The honesty, integrity, and therefore the credibility, of the authors of this book is unquestionable to the limit of their combined facts and knowledge.
I can personally attest to many of the facts, and certainly many of the conversations quoted in the book, as I spent a week with Chaplain Lindsey on the North Slope of Alaska during the construction of the Trans-Alaska pipeline. I was privileged to talk with high officials of Alyeska Pipeline Service Company. For reasons unknown to me, I was given access to private information that apparently very few outsiders were ever given. I moved among the men at work and in the barracks. My week on the North Slope was a liberal education.
The motivation for this book is to bring facts to the American people as the authors know them. They do not have a political ax to grind nor any personal advantage by bringing forth these facts. Our President has stated that our energy problem is the equivalent of war. Yet he has embraced policies that have continually discouraged and hampered the development of our oil industry.
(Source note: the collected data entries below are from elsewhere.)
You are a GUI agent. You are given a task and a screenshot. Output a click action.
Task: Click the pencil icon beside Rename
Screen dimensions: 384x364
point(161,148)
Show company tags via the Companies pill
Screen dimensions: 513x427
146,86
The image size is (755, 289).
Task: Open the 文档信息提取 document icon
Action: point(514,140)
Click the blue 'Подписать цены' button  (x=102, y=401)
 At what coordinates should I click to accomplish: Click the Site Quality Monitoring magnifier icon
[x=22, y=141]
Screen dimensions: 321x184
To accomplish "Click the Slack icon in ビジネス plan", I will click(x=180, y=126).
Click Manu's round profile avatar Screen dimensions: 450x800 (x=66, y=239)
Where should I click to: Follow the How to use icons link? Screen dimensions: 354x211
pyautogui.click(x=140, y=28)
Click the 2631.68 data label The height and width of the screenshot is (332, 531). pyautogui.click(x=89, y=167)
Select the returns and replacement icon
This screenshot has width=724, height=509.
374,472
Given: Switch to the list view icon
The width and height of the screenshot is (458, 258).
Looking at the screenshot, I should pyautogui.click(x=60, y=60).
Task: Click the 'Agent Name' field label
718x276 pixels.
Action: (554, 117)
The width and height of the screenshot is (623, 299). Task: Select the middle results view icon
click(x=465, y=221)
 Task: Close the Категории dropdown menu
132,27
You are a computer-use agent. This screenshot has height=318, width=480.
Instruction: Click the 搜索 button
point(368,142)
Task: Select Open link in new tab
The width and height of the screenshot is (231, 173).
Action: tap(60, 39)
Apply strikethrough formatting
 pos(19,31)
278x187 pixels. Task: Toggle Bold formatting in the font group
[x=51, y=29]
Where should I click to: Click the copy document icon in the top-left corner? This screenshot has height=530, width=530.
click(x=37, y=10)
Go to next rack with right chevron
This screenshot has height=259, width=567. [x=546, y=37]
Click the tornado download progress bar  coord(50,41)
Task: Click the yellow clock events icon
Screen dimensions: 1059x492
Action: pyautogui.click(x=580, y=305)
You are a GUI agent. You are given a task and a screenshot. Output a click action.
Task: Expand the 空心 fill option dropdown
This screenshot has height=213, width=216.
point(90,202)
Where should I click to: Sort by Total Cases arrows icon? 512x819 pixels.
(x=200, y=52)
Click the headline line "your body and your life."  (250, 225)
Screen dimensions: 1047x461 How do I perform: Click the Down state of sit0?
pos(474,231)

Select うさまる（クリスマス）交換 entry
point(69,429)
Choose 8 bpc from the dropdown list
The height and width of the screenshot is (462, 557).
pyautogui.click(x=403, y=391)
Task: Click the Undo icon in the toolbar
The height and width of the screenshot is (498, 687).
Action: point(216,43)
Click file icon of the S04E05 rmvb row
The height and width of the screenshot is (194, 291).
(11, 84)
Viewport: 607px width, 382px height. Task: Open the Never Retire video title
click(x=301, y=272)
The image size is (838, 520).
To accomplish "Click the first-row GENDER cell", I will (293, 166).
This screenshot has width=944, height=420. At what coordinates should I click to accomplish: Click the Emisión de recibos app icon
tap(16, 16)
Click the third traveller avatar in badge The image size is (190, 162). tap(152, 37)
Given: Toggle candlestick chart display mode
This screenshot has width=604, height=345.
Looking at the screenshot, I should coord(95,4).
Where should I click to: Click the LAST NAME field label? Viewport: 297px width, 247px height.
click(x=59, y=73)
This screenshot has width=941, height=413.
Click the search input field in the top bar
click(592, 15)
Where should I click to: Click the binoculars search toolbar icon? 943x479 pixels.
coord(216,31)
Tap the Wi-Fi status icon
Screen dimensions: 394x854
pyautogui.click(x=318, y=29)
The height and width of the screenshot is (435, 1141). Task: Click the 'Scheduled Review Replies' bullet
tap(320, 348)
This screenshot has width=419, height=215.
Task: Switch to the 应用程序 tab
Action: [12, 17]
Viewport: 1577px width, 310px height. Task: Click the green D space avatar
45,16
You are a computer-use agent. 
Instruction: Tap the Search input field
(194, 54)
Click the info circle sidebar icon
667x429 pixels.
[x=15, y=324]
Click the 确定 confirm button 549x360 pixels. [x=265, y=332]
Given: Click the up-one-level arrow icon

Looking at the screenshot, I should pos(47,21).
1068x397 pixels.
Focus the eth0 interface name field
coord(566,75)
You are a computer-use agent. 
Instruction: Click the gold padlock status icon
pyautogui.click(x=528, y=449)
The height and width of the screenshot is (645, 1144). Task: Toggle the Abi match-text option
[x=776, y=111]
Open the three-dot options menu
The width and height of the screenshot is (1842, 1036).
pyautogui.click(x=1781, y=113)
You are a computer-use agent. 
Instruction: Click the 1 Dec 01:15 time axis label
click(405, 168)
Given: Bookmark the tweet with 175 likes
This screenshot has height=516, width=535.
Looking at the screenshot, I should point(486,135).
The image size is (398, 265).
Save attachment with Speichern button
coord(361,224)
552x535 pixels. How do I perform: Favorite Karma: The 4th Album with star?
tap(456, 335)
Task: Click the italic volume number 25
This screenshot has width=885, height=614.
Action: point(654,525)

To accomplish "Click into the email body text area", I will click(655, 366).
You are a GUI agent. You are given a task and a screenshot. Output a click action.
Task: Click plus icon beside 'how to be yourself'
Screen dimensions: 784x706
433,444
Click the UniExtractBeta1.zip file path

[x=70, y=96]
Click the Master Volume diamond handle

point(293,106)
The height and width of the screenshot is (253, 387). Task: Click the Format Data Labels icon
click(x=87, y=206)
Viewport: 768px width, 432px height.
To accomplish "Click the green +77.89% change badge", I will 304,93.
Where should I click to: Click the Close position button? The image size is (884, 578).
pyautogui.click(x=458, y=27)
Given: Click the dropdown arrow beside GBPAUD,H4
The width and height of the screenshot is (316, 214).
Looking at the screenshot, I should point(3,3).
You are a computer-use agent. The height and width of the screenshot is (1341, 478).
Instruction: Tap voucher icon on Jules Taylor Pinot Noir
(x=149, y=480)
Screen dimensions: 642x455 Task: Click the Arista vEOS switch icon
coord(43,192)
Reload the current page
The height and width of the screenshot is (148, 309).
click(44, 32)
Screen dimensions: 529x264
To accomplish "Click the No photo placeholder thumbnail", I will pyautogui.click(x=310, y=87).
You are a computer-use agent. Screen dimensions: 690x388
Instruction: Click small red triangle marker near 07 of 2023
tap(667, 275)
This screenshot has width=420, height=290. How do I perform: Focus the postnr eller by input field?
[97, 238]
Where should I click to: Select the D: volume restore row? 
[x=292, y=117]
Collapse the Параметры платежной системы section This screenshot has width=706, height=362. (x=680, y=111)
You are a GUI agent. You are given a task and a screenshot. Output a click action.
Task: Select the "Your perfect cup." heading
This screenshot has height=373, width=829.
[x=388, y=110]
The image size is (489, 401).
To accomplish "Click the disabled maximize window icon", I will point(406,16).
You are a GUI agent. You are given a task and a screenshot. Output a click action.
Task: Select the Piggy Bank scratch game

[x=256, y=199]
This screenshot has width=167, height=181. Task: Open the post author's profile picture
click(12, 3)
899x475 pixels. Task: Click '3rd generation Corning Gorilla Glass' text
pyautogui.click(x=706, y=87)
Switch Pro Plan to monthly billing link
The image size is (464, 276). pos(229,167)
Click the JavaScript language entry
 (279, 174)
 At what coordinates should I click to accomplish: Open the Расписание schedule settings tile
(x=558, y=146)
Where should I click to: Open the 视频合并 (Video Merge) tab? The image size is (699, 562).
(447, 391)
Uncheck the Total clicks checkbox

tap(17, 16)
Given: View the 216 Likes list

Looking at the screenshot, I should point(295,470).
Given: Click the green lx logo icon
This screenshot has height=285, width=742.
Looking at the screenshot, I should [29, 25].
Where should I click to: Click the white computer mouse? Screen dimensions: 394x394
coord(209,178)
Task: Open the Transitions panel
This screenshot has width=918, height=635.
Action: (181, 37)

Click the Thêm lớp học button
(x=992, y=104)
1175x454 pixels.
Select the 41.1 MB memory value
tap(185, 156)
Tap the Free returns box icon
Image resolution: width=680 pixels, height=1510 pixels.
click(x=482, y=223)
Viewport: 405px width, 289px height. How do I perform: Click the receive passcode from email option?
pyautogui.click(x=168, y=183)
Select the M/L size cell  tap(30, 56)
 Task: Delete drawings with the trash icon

Nearly ten years ago President Nixon warned of a pending energy shortage unless our domestic production be drastically increased, but Congress insisted on restrictive price controls.
Congress has been urged—and sometimes threatened—by special interest groups to take a negative stance on energy production, but they have miserably failed to take proper action to increase our domestic production. In fact, as you read this book you must come to the realization that energy production has been fiercely stifled by "Government Bureaucracy, " and Congress has sat on its collective hands.
You, the reader, will be left to make your own conclusions as to why this set of facts and circumstances conflict many times with what we have been told by the news media—which is fed its information by Government Agencies and Departments.
It is with great pride and pleasure that I endorse this manuscript and compliment the authors for taking time to do the research and make it available to all of us.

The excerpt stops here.